Ted Kwartler, Matthew Berman, Alan Aqrawi
Harvard University, Forward Future
arXiv (2024)
Agent Factuality

📝 Paper Summary

Multi-agent collaboration Hallucination mitigation
Advanced LLMs acting as reviewing agents can effectively detect and correct hallucinations in content generated by other models (or themselves) within a multi-agent workflow, achieving near-perfect detection rates.
Core Problem
LLMs frequently hallucinate factual information, and these errors can persist or worsen in complex workflows if unchecked.
Why it matters:
  • Hallucinations undermine trust in AI-generated content, especially in high-stakes domains requiring accuracy
  • Smaller, less sophisticated models often lack the intrinsic capability to self-correct effectively without external feedback
  • Existing research often focuses on isolated detection rather than orchestrating correction within autonomous multi-agent systems
Concrete Example: When asked to write about a fictional artist 'Flipfloppidy', a primary agent invents a detailed biography (albums, influences). Without a reviewer, this fabrication is presented as fact. In the study, a reviewer agent flags the artist as non-existent, prompting the primary agent to either admit fiction or correct the topic.
Key Novelty
Multi-agentic 'Parenting' Workflow
  • Establish a dual-agent system where a 'Reviewing Agent' acts as a critic to a 'Primary Agent' (content creator), specifically tasked with fact-checking against a known hallucination trigger (a fictional entity)
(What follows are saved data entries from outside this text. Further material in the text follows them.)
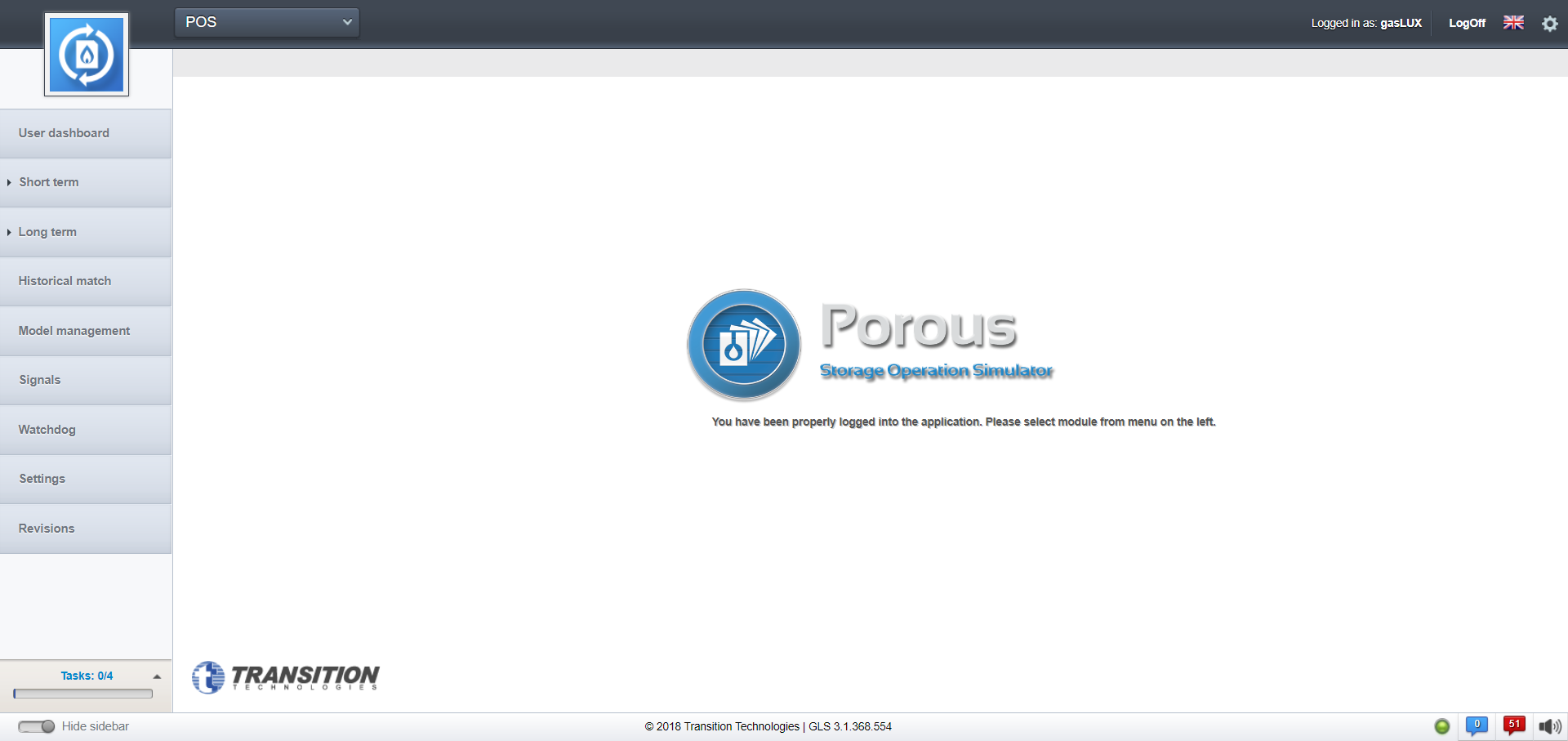Expand the Tasks panel using the arrow
Screen dimensions: 1568x741
[x=157, y=676]
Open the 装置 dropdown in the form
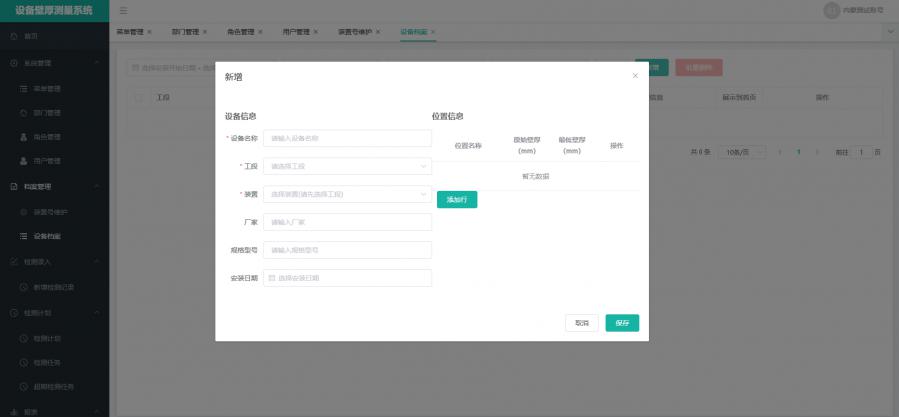 point(347,194)
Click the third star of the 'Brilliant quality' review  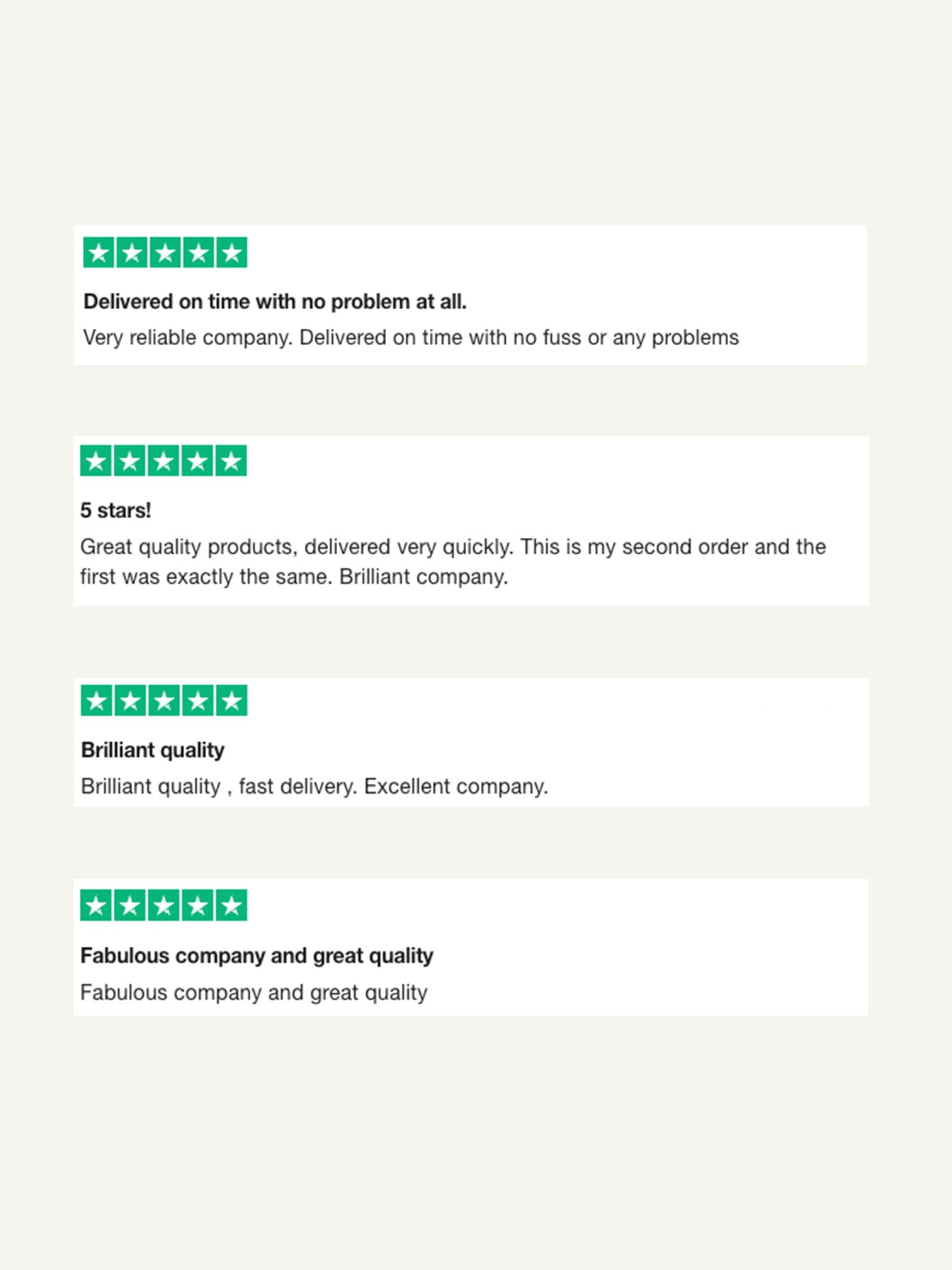(x=164, y=701)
  • Evaluate the 'parenting' dynamic across varying model sizes, testing if smaller models can correct larger ones and vice versa
Evaluation Highlights
  • Advanced models (Llama3-70b, GPT-4 variants) achieved 98-100% accuracy in identifying hallucinations about the fictional subject
  • Successful revision rates reached 85-100% for top-tier models following feedback
  • Smaller models (Gemma-7b, Mistral) failed significantly, identifying hallucinations in as few as 0% of cases and rarely accepting critique
Breakthrough Assessment
4/10
Provides empirical evidence for the efficacy of multi-agent critique patterns, but the scope is limited to a single specific hallucination trigger (a fictional artist), limiting generalizability claims.